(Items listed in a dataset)
--- START ---

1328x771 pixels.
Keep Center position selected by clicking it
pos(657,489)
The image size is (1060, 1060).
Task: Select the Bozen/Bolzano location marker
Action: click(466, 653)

--- END ---

Work instruction - The answer must be the same records, repeated exactly and in full.

Exercise answer -
1328x771 pixels.
Keep Center position selected by clicking it
pos(657,489)
The image size is (1060, 1060).
Task: Select the Bozen/Bolzano location marker
Action: click(466, 653)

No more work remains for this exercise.